Problem to work on>
Give the lines below again exactly, starting with the line that holds "[Open cookie settings widget] (11, 2564)" and going on through the line that holds "Canada (582, 543)".

The records>
↓↓↓

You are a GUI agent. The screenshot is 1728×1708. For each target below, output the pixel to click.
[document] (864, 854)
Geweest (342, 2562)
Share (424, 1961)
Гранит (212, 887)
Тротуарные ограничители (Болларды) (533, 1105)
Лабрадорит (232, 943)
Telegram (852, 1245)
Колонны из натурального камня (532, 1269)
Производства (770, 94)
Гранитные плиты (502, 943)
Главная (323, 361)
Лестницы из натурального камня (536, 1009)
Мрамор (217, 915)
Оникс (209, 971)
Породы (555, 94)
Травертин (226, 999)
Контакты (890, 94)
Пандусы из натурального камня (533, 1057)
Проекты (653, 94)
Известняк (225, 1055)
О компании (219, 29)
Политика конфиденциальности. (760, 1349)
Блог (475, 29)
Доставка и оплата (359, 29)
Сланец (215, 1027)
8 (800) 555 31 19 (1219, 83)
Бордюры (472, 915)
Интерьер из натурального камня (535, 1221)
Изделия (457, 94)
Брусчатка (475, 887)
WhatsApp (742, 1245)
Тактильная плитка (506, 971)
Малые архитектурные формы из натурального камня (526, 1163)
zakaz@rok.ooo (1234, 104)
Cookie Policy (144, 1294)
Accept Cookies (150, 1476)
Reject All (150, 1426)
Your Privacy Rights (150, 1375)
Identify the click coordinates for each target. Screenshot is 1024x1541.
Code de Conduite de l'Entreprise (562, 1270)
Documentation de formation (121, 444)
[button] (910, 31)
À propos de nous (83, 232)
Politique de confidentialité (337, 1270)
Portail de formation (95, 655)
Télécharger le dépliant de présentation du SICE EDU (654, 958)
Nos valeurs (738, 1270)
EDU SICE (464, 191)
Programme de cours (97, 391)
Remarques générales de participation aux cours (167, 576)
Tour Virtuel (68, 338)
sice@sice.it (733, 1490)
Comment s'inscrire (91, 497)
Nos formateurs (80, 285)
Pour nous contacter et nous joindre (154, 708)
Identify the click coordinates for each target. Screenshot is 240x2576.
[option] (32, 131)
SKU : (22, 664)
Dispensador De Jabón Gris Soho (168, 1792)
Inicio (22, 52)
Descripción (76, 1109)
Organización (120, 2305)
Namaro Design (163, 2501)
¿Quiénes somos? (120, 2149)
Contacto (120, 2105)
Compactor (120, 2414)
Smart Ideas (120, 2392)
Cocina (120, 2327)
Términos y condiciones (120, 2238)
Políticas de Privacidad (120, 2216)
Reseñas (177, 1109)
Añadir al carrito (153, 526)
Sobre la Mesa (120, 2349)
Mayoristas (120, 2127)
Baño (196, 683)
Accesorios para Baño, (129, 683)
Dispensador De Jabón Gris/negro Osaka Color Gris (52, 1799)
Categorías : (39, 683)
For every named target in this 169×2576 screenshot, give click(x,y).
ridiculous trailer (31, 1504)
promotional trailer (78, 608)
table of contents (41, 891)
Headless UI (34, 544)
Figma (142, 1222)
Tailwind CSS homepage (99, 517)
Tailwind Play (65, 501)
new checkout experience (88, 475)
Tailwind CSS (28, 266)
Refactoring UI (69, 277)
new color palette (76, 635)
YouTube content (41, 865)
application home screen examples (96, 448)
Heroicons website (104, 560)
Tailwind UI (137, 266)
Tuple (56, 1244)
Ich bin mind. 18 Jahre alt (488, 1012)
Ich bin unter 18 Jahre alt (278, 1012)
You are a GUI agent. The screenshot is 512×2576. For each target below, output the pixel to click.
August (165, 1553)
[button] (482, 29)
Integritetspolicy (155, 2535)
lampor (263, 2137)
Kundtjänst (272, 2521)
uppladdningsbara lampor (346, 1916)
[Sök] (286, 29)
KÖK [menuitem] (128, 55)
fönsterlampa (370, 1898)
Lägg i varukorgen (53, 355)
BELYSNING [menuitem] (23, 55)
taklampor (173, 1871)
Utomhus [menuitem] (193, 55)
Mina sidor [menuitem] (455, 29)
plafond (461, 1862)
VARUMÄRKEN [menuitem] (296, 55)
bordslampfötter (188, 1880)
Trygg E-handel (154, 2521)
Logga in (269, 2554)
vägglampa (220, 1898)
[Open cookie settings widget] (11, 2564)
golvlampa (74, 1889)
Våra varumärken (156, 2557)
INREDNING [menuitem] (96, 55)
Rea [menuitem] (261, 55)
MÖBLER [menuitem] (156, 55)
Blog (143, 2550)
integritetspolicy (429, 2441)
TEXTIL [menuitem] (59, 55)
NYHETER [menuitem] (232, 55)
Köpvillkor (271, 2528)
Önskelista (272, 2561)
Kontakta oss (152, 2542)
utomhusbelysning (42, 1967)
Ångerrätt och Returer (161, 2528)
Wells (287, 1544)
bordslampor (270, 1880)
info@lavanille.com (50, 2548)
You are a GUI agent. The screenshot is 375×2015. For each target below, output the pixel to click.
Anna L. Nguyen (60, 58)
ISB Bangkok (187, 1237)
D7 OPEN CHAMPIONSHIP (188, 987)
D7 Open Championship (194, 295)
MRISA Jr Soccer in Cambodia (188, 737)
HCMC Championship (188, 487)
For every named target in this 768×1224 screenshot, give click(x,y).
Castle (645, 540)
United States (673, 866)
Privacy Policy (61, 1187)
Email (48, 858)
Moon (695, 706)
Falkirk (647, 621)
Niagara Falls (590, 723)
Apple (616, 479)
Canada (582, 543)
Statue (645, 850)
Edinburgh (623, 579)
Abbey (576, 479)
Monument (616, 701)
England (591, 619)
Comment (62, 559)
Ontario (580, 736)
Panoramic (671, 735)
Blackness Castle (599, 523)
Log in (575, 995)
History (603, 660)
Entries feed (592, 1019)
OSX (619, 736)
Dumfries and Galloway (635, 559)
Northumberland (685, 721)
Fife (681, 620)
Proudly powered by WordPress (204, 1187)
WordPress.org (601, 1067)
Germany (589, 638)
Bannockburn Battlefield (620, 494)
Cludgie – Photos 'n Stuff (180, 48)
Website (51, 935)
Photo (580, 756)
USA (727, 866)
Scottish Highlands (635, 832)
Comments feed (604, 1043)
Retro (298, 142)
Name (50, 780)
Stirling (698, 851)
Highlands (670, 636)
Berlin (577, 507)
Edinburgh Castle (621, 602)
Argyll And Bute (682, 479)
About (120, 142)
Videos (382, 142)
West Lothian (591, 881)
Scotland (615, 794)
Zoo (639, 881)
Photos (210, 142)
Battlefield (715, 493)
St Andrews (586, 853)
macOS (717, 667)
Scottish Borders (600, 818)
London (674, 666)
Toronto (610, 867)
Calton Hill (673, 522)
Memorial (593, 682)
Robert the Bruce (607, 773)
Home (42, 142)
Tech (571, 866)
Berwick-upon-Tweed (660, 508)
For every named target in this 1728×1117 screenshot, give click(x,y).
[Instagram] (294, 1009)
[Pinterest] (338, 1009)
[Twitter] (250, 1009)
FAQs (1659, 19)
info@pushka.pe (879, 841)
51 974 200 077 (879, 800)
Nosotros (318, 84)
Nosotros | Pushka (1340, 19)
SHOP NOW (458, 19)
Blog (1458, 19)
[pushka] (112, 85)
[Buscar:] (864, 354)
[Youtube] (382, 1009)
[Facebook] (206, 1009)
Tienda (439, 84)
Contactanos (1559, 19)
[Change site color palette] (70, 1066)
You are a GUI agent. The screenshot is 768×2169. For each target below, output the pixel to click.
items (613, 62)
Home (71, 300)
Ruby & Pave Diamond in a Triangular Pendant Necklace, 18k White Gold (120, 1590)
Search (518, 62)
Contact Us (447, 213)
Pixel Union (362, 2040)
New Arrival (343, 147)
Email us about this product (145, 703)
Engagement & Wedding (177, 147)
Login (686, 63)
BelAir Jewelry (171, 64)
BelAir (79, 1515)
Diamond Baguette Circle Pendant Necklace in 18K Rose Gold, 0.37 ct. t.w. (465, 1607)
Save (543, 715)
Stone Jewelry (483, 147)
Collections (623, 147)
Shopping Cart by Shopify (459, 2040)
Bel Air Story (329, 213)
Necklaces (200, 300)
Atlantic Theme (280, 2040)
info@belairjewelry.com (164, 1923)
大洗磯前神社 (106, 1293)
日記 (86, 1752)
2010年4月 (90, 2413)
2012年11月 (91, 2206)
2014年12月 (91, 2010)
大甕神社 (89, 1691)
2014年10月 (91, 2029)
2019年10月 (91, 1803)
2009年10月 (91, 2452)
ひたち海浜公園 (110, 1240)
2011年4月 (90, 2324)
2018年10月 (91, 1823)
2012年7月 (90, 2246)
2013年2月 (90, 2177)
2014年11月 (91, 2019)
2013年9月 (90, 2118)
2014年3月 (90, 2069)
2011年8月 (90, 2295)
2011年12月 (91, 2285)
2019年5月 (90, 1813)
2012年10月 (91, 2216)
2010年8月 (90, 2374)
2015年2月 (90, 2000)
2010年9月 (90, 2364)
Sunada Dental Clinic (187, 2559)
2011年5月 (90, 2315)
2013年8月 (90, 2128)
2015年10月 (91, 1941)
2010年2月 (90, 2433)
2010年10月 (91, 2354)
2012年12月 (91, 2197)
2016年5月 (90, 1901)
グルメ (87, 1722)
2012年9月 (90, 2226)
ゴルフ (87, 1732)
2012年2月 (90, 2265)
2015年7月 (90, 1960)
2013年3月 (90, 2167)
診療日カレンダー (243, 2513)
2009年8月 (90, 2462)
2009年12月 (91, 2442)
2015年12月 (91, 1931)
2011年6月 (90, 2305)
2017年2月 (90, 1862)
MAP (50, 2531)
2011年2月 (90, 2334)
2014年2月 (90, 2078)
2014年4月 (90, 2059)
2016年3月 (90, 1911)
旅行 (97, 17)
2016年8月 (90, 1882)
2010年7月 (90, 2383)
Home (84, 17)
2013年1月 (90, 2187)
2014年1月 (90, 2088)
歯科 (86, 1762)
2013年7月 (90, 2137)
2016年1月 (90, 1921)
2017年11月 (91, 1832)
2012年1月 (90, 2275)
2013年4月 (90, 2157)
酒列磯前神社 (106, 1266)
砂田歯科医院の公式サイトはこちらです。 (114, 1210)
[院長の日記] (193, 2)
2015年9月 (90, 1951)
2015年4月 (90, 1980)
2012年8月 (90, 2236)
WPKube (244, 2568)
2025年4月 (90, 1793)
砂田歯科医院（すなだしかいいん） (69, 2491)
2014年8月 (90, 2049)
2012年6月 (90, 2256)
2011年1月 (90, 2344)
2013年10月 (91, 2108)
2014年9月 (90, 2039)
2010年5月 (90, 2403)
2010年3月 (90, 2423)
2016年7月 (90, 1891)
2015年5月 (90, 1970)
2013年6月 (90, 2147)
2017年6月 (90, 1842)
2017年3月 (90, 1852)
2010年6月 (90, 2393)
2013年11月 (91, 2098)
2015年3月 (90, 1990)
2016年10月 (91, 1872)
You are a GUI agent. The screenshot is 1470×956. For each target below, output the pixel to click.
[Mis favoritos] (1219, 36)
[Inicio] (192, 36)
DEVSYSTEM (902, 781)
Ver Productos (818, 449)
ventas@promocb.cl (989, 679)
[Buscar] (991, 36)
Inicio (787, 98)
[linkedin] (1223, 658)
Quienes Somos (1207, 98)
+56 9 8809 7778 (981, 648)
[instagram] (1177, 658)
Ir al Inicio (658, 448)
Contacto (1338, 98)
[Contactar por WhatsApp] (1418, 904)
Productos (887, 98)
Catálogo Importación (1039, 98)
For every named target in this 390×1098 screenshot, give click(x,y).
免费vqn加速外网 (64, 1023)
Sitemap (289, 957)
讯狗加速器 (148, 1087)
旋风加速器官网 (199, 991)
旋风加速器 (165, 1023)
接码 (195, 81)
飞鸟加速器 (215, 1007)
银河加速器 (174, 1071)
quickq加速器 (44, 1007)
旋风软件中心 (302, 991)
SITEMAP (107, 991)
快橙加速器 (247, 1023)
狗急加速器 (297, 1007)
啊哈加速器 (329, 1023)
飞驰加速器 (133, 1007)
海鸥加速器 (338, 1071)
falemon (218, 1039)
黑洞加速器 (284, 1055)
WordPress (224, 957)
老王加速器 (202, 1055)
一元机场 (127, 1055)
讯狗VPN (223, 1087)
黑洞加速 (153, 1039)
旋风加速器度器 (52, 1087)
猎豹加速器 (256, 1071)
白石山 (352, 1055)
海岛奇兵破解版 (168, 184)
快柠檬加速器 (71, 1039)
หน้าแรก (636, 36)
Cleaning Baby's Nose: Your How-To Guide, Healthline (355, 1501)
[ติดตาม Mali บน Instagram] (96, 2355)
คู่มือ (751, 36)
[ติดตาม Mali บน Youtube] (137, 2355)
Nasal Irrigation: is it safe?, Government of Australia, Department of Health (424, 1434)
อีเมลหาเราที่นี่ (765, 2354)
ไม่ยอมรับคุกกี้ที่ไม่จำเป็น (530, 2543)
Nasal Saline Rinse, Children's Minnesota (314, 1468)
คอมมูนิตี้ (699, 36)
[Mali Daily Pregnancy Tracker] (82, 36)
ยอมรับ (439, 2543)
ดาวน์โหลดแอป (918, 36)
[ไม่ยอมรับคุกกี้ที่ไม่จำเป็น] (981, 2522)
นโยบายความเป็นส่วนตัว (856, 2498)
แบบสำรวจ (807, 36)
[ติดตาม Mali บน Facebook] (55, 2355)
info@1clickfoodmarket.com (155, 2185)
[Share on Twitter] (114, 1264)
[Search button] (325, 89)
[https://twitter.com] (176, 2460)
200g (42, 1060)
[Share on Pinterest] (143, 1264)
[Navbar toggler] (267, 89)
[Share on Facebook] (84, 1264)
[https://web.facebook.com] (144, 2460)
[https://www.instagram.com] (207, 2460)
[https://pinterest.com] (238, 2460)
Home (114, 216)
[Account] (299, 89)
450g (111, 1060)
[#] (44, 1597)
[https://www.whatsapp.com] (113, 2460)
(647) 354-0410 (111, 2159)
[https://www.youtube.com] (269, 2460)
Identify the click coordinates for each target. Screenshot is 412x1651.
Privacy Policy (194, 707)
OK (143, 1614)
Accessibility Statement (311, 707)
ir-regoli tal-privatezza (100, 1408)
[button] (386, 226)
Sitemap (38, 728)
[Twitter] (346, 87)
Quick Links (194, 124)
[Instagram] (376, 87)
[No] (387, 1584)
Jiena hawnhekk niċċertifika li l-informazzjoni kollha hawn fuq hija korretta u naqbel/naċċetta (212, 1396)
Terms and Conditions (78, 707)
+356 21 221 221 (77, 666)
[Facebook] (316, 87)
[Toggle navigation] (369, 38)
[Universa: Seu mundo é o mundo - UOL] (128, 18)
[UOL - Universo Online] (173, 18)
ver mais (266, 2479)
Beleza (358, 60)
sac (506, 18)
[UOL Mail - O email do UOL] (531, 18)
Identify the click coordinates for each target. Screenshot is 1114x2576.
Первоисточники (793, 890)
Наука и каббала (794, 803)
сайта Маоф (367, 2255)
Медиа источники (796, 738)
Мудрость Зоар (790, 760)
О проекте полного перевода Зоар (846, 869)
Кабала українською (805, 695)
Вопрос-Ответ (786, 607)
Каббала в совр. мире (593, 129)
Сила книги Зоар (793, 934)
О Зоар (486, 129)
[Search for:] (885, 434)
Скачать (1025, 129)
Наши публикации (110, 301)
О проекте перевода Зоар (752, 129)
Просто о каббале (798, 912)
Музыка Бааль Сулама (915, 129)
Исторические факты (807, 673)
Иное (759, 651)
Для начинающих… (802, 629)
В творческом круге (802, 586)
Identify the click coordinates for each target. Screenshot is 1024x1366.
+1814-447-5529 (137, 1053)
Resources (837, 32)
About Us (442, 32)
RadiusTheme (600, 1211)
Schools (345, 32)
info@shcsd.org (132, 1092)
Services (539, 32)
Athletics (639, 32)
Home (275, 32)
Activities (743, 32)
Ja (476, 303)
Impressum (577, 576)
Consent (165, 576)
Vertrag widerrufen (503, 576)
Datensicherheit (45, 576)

↑↑↑

Reply to the exercise>
[Open cookie settings widget] (11, 2564)
golvlampa (74, 1889)
Våra varumärken (156, 2557)
INREDNING [menuitem] (96, 55)
Rea [menuitem] (261, 55)
MÖBLER [menuitem] (156, 55)
Blog (143, 2550)
integritetspolicy (429, 2441)
TEXTIL [menuitem] (59, 55)
NYHETER [menuitem] (232, 55)
Köpvillkor (271, 2528)
Önskelista (272, 2561)
Kontakta oss (152, 2542)
utomhusbelysning (42, 1967)
Ångerrätt och Returer (161, 2528)
Wells (287, 1544)
bordslampor (270, 1880)
info@lavanille.com (50, 2548)
You are a GUI agent. The screenshot is 375×2015. For each target below, output the pixel to click.
Anna L. Nguyen (60, 58)
ISB Bangkok (187, 1237)
D7 OPEN CHAMPIONSHIP (188, 987)
D7 Open Championship (194, 295)
MRISA Jr Soccer in Cambodia (188, 737)
HCMC Championship (188, 487)
For every named target in this 768×1224 screenshot, give click(x,y).
Castle (645, 540)
United States (673, 866)
Privacy Policy (61, 1187)
Email (48, 858)
Moon (695, 706)
Falkirk (647, 621)
Niagara Falls (590, 723)
Apple (616, 479)
Canada (582, 543)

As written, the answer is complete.